** What is required **
Every line with the string "This" should be copied from the data.

[Recorded data]
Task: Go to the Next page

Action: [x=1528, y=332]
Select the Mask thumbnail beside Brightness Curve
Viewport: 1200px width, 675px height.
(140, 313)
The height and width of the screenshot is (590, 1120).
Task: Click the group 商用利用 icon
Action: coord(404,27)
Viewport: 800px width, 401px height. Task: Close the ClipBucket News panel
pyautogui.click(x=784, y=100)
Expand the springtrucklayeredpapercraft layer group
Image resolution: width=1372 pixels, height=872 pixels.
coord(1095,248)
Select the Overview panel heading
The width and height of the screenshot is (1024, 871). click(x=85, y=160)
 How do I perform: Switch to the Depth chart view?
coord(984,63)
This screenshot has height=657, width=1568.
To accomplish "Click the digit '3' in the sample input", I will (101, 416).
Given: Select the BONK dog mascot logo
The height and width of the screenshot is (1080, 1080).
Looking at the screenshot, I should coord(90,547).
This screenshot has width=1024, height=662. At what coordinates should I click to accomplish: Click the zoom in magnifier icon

** Result **
This screenshot has height=657, width=1568.
This screenshot has width=1024, height=662. At what coordinates should I click to accomplish: Click the zoom in magnifier icon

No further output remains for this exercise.